**REQUIRED TASK A**
In the records, from the line with "Click the Length sub-row label" to the line with "(x=303, y=358)", swap "Instruction" for "Goal" and give those lines again with nothing else changed.

**SOURCE EXCERPT**

Source:
https://scmp.com/article/980027/seven-decades-historys-front-line

Seven decades on history's front line

Seventy-two years ago Clare Hollingworth had just joined London's Daily Telegraph. As her car crossed the Polish-German border scores of German motorcycle dispatch riders roared past her car.

In the valley below, she spotted hundreds of tanks, armoured cars and artillery, ready to invade Poland. She was watching the outbreak of the second world war and was about to break the story of the century.

On Tuesday, August 29, 1939, The Daily Telegraph front-page headline read: '1,000 tanks massed on Polish border. Ten divisions reported ready for swift strike.'

If the report had been given a byline, it would have been her first, but 'we didn't do bylines back then', she told her great-nephew and biographer, Patrick Garrett.

'But she said it was a good thing, since it would only have worried her parents,' Garrett said.

A native of Leicester in the English Midlands, Hollingworth, whose qualification for the job was a course in domestic science, was in Poland helping refugees to escape after Hitler occupied Czechoslovakia.

**REQUIRED TASK B**
In the piece on Clare Hollingworth, what was her qualification for the job?

(Records of locating words and elements)
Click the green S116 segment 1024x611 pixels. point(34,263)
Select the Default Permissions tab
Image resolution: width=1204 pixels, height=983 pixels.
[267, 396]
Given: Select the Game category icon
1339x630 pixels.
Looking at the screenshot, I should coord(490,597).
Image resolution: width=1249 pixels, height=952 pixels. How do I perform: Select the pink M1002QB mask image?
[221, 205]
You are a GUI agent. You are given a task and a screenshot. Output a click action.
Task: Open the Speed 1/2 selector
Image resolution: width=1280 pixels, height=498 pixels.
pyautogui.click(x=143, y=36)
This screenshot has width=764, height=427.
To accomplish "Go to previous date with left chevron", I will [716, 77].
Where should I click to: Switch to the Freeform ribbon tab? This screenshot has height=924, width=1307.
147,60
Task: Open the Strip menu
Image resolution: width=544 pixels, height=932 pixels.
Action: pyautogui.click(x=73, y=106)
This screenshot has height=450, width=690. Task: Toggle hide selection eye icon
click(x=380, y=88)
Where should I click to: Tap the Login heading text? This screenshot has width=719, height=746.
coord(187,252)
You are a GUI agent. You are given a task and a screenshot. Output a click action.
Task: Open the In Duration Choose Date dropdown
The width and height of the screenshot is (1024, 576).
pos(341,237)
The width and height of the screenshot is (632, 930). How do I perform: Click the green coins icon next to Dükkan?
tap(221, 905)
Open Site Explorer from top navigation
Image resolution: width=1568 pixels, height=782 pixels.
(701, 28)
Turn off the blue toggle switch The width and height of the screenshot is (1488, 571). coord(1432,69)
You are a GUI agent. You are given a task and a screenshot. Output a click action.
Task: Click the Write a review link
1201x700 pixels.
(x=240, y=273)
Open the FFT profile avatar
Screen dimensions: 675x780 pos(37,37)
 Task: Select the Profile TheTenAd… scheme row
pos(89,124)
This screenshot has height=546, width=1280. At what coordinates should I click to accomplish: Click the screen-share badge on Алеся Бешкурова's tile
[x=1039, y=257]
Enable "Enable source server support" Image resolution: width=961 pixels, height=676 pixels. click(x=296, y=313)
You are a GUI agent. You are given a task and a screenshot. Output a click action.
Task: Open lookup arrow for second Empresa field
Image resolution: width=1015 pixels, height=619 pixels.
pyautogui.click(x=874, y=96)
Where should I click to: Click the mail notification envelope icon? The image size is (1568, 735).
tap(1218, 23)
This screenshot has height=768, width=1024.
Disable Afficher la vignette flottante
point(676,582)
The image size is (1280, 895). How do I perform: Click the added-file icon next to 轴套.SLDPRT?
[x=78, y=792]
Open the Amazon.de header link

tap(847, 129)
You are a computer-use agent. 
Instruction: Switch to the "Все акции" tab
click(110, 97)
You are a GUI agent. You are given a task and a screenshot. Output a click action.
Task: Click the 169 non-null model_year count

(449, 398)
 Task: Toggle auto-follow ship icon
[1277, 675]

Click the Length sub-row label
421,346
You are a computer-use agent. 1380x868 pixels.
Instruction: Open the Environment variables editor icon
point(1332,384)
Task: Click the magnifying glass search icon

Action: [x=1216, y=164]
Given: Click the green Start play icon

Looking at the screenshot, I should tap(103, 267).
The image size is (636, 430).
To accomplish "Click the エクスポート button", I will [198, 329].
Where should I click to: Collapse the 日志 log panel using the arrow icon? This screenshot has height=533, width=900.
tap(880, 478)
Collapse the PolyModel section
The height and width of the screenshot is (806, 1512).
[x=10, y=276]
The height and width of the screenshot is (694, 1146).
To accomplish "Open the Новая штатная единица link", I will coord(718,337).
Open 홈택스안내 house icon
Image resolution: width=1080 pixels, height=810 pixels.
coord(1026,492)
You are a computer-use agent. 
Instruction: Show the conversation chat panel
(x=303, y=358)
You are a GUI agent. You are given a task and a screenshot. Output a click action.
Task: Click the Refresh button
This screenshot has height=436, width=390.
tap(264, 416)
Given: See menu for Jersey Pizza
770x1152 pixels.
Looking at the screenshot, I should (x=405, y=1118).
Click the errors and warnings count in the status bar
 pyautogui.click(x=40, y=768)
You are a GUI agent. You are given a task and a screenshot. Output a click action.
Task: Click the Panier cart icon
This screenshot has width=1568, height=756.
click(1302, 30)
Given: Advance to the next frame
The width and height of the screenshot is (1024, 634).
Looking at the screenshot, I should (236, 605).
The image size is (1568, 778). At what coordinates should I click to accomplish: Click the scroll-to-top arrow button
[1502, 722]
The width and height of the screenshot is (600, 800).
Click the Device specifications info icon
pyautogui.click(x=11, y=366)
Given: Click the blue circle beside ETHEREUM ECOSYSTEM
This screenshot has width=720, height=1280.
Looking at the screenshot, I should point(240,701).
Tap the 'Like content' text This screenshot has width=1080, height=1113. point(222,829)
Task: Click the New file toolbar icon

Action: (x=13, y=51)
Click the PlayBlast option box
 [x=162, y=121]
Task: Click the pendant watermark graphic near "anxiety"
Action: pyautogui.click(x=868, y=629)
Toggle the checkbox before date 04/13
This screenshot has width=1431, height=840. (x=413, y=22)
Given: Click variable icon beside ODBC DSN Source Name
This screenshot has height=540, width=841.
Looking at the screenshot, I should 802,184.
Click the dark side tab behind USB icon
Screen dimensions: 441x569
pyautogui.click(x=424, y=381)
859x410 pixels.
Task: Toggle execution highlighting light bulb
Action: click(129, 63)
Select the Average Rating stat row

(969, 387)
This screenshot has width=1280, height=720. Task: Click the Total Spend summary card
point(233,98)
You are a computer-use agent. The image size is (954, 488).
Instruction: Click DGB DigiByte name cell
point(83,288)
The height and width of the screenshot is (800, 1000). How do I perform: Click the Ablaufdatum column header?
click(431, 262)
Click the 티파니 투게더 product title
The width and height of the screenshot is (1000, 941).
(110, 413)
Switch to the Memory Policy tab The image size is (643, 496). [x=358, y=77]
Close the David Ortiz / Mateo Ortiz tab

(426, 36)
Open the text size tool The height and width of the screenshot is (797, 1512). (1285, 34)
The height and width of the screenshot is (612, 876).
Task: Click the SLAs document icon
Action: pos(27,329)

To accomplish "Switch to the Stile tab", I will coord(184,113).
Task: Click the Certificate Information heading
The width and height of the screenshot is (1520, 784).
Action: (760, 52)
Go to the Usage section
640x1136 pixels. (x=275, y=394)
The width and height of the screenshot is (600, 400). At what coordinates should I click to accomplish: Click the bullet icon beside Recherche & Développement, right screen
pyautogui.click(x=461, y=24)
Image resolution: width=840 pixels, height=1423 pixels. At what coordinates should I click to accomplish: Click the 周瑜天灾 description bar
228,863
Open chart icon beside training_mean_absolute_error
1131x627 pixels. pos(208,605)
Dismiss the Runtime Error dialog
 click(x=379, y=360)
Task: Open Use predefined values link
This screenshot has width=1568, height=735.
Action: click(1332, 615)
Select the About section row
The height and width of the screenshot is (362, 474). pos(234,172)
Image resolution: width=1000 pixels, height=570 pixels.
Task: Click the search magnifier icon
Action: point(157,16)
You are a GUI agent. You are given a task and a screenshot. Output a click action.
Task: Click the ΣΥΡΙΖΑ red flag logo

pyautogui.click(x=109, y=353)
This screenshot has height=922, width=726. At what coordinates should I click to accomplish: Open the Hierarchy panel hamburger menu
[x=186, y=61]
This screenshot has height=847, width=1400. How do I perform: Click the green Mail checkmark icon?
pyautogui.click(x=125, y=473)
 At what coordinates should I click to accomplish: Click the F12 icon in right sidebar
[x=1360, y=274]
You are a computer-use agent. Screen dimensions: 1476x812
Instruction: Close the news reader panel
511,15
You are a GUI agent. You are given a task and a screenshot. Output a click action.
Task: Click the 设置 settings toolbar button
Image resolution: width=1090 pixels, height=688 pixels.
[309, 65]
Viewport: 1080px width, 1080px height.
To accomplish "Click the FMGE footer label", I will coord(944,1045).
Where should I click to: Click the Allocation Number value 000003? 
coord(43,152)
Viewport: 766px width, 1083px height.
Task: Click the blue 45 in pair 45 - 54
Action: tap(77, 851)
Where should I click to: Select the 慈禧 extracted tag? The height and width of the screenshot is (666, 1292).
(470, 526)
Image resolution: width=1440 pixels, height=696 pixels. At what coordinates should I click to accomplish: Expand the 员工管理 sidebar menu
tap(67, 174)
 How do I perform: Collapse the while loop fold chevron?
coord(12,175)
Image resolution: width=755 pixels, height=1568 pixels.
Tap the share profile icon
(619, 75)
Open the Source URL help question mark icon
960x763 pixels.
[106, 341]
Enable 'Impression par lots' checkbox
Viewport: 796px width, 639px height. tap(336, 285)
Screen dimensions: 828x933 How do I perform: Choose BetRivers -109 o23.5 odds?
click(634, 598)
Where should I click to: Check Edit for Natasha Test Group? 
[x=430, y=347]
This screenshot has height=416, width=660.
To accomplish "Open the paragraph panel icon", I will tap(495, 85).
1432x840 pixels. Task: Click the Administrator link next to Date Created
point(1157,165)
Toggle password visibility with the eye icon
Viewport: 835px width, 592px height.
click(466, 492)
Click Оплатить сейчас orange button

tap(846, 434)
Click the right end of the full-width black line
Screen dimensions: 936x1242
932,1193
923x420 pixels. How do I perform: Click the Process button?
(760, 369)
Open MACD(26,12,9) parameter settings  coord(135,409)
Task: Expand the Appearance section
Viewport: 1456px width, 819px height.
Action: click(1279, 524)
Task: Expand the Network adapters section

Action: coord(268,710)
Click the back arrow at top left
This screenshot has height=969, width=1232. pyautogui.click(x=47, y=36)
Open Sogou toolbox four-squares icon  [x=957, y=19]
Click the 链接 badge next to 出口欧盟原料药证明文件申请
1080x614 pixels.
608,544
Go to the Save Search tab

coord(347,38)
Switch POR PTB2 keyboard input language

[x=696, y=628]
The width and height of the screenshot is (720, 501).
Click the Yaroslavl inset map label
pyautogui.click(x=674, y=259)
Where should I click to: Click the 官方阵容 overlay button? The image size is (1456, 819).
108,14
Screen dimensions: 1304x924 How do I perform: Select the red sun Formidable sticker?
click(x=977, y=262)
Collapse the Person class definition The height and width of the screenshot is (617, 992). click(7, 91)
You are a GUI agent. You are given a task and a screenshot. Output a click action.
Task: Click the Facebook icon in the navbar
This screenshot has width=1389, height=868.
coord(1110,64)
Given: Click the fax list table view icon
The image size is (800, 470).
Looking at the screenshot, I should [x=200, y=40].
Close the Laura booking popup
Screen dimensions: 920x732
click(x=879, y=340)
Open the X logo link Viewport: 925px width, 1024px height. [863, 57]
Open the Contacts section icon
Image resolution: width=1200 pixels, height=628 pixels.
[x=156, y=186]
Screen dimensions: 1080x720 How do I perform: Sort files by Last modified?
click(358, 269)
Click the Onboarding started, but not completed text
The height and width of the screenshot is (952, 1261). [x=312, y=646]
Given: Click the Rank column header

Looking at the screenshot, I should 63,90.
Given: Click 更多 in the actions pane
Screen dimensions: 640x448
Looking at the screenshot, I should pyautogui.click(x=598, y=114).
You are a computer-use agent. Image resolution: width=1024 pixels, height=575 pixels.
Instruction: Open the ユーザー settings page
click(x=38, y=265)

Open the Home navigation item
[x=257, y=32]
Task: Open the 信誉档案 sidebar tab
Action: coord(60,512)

**FULL SOLUTION A**
Click the Length sub-row label
421,346
You are a computer-use agent. 1380x868 pixels.
Goal: Open the Environment variables editor icon
point(1332,384)
Task: Click the magnifying glass search icon

Action: [x=1216, y=164]
Given: Click the green Start play icon

Looking at the screenshot, I should tap(103, 267).
The image size is (636, 430).
To accomplish "Click the エクスポート button", I will [198, 329].
Where should I click to: Collapse the 日志 log panel using the arrow icon? This screenshot has height=533, width=900.
tap(880, 478)
Collapse the PolyModel section
The height and width of the screenshot is (806, 1512).
[x=10, y=276]
The height and width of the screenshot is (694, 1146).
To accomplish "Open the Новая штатная единица link", I will coord(718,337).
Open 홈택스안내 house icon
Image resolution: width=1080 pixels, height=810 pixels.
coord(1026,492)
You are a computer-use agent. 
Goal: Show the conversation chat panel
(x=303, y=358)

**FULL SOLUTION B**
A course in domestic science.